Kazimierz Brakoniecki „Chiazma”, Towarzystwo Przyjaciół Sopotu, Sopot 2012. Str. 74
Anna Łozowska-Patynowska
LUDZKIE SACRUM
Chiazma to splot, punkt będący połączeniem dwóch rzeczywistości, dwóch różnych sfer istnienia, życia ze śmiercią, prawdy z fałszem, nieba i piekła. Takich skrzyżowań jest w lirykach Brakonieckiego bardzo dużo. Ale poecie chodzi również o spoiwa mające całkiem inną proweniencję, takie, które przejawiają się w naszym wnętrzu. Chiazmy są przecież w nas, istnieją w naszym czekaniu na zbawienie, towarzyszą nam w nieustającej wędrówce po świecie. W chiazmy jesteśmy złapani, w nie bywamy zaplątani, a czasem nawet w nich zagubieni. Roztaczają one przed nami sieci, ale to my decydujemy, czy chcemy się w nich znaleźć czy nie.
Chiazma to zatem możliwość dokonania wyboru, wyboru, który jest równoznaczny z podjęciem ryzyka wejścia w historię, w opowieść o czasie banalnego życia i nieprzeciętnej śmierci. Chiazmę poddaje nam Brakoniecki jako zamiar wejścia w poetycką rzeczywistość. Chce abyśmy z nią obcowali. Dziwnym trafem zgadzamy się na to, bo poezja Kazimierza Brakonieckiego wciąga nas i prowadzi powoli za uzdę, każąc delektować się językiem jego liryków. Zatem przenikamy do jego świata bardzo szybko, zanim zdołamy przekonać się, że już w nim jesteśmy.
W punkcie wyjścia musimy zastanowić się głębiej nad techniką obrazowania, którą posługuje się Brakoniecki. W sposobie konstrukcji tekstu zastosowano pewne metody, które, w wydaniu Brakonieckiego, współtworzą technikę kolażu, reglamentacji, fragmentacji, rozbijania na części. Jest to forma uciekania od całości. Pełnia istnieje gdzieś obok, ale wydaje się być nieosiągalna. Bo przecież chiazma jako splot, jako umowna integralność, trwa tylko z pozoru. Dlatego świat Brakonieckiego jest w dużym stopniu pokawałkowany, porozrywany na strzępy, i z tych właśnie ścinków pragnie ułożyć poeta umowną spoistość. Na wstępie można założyć, iż jego poetycki światopogląd bliski jest wizji poetów neobarokowych.

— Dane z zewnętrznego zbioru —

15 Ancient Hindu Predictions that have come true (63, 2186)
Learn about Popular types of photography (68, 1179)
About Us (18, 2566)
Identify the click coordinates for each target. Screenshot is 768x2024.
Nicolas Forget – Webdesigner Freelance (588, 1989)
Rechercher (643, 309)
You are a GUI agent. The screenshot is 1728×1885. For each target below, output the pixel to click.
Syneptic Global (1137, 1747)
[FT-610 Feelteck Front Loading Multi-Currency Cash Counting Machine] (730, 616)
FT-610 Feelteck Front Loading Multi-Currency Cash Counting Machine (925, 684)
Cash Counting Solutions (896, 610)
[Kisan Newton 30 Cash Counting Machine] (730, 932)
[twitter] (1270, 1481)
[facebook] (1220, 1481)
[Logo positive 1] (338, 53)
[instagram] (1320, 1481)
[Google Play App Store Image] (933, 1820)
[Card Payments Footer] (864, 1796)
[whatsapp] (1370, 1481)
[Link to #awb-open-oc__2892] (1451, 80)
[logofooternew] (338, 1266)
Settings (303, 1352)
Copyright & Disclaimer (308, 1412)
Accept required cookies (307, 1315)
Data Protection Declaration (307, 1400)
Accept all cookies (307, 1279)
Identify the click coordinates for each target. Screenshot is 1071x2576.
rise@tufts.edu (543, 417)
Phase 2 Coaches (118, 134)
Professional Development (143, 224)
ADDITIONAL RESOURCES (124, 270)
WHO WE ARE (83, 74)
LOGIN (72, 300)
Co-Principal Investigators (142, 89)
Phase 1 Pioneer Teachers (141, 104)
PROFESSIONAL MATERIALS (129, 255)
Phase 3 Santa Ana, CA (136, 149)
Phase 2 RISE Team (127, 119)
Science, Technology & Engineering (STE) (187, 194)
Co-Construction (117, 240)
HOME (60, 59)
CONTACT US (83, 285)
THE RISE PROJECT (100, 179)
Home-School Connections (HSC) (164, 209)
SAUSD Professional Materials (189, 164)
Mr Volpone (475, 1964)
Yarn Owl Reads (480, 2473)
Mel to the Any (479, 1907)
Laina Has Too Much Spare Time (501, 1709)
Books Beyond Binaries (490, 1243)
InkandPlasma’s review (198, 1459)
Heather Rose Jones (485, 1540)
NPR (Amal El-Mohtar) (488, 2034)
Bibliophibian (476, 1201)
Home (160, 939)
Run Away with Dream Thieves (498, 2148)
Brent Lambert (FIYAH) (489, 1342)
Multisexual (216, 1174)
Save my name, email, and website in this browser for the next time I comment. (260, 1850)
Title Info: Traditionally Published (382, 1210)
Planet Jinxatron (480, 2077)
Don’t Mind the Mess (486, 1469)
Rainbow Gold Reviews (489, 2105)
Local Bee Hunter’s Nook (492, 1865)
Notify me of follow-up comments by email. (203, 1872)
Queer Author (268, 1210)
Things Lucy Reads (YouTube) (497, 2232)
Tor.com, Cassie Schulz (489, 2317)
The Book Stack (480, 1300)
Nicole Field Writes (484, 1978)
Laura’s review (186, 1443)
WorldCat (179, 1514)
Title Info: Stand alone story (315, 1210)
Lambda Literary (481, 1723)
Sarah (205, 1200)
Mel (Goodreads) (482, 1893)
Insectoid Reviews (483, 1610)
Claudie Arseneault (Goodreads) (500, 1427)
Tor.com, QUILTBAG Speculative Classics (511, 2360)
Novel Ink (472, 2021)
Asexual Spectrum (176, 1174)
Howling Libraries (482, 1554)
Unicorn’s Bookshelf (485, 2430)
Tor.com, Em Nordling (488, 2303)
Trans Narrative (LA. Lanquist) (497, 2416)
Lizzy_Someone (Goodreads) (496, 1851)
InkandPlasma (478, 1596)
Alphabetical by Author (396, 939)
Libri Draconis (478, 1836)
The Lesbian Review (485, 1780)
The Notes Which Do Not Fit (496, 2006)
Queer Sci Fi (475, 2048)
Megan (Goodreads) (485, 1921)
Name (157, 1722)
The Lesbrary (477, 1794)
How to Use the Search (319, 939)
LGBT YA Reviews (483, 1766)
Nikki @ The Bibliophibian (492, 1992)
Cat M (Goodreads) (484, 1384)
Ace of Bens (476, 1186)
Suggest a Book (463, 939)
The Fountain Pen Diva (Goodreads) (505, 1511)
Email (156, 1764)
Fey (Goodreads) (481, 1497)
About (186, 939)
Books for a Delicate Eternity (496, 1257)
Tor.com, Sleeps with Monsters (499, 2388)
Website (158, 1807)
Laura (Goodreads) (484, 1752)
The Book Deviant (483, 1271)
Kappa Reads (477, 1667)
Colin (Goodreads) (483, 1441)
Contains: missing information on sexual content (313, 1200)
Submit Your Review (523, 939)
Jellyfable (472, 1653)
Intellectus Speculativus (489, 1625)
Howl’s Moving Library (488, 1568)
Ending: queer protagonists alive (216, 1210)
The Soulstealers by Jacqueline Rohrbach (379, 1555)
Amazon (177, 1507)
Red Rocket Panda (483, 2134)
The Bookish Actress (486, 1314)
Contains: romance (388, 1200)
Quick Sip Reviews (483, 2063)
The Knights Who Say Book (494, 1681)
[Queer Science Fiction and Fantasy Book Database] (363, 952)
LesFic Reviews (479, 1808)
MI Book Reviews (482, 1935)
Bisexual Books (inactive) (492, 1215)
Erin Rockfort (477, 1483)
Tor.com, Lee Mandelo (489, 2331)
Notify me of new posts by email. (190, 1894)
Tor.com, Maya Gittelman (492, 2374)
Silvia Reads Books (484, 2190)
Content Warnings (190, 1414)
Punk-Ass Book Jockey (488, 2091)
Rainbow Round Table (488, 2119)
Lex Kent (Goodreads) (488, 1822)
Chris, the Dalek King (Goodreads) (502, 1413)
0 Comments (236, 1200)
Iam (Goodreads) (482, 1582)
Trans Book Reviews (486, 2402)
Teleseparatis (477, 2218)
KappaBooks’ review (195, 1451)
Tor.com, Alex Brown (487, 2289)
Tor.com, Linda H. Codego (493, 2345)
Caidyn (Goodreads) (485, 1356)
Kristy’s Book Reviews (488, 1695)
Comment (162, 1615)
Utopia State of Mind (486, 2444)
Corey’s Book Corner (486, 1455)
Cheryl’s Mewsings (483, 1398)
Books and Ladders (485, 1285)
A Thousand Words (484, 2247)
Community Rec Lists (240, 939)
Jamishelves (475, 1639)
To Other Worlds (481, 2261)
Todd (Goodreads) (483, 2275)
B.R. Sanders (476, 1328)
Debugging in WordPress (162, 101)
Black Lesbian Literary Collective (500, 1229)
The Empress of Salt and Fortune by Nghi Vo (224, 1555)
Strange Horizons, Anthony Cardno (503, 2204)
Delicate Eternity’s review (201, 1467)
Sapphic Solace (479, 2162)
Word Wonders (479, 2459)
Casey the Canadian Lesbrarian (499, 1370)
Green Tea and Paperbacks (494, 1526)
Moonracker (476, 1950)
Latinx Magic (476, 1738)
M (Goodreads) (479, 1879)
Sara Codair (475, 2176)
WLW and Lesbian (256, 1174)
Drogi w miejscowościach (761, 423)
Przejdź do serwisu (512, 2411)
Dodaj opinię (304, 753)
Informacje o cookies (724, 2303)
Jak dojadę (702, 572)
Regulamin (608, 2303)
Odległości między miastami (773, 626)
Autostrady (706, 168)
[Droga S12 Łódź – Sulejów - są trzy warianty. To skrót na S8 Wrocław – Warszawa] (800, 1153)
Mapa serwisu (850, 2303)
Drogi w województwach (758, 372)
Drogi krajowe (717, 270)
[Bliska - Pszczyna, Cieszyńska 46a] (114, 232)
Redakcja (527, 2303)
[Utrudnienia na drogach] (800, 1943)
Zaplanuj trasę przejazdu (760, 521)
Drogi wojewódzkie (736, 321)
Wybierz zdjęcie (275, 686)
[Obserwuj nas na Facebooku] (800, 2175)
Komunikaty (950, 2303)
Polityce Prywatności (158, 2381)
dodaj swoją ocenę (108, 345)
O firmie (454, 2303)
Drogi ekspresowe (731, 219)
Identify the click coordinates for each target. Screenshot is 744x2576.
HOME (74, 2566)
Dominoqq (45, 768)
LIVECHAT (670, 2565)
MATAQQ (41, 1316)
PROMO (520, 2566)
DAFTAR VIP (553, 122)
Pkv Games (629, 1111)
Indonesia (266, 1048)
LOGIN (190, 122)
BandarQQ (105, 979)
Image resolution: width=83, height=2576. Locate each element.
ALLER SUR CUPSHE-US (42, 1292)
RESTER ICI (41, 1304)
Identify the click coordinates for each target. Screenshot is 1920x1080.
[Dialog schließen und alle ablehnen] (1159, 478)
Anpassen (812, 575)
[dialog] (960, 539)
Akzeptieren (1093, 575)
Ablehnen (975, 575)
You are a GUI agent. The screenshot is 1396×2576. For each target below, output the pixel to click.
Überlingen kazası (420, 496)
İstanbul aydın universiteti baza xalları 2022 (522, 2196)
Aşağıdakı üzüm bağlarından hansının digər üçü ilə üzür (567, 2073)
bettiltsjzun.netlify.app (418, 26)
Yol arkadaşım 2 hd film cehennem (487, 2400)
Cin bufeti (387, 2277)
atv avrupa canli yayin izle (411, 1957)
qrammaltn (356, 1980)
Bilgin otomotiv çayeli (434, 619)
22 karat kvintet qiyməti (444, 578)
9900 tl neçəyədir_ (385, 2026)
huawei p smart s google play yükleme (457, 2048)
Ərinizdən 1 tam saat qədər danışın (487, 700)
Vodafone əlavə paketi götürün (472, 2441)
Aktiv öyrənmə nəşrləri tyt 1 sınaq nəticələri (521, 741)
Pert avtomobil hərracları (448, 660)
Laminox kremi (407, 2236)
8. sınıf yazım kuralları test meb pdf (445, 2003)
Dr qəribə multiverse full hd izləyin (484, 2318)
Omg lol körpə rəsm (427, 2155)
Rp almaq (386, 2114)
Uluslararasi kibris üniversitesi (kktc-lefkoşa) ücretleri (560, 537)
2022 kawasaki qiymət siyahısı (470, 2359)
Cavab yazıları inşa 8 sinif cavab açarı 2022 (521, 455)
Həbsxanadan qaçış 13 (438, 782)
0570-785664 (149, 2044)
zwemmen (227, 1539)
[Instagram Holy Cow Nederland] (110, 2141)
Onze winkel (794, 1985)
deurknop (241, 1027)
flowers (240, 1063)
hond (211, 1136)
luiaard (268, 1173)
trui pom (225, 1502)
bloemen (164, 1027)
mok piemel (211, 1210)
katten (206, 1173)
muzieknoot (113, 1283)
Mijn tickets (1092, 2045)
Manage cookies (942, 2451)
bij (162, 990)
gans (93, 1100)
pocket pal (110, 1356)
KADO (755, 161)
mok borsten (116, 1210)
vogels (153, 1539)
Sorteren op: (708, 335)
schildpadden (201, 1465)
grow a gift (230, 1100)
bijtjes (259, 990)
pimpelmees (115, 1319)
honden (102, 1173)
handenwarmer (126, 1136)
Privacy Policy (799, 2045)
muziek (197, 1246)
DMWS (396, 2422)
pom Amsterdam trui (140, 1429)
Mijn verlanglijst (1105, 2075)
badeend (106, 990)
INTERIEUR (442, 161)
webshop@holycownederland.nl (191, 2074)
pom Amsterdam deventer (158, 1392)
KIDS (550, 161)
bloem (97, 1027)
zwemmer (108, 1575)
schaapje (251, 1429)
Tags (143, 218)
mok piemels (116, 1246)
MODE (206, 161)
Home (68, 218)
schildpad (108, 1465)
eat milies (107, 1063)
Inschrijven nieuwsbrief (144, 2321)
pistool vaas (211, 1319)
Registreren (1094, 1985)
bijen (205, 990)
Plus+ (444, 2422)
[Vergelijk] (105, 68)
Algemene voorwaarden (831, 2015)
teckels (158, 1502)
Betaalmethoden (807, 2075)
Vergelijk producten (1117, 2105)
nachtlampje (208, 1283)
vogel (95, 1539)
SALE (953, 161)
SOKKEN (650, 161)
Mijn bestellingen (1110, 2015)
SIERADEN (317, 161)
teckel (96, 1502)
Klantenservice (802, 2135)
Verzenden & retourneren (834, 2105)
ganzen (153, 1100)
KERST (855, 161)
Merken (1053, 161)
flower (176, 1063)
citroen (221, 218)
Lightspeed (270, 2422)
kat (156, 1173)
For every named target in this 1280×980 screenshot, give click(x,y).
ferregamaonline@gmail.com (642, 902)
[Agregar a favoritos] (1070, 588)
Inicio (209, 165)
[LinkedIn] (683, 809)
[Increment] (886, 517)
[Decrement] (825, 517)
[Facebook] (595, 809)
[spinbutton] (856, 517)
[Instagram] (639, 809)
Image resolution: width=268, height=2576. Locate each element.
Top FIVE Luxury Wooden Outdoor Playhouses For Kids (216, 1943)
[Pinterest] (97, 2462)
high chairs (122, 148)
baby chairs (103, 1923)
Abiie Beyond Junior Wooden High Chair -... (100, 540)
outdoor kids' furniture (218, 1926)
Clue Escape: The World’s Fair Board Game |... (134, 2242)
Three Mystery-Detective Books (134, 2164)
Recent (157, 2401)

Dlaczego jednak poeta tak postrzega życie? Czy właśnie przez to nie jest ono bardziej autentyczne i namacalne? Filozofię życia Brakonieckiego odczytać możemy już z pierwszych strof „Święta Epifanii”. Na jego życzenie „Śnieg pada do nieba i nie boli”. W jego systemie światopoglądowym i ideologicznym płatki zmrożonej wody, wbrew sile ciążenia, unoszą się do góry. Zatem poeta podaje nam wskazówkę, w którą stronę powinniśmy czytać jego poezję. Na pewno nie od początku do końca, na pewno nie strukturalnie i dosłownie. Brakonieckiego trzeba czytać „pod górkę”, z wysiłkiem i ogromnym zaangażowaniem, przede wszystkim emocjonalnym. Te liryki trzeba „studiować” całym sobą. Tylko wtedy możemy liczyć na interpretacyjne powodzenie.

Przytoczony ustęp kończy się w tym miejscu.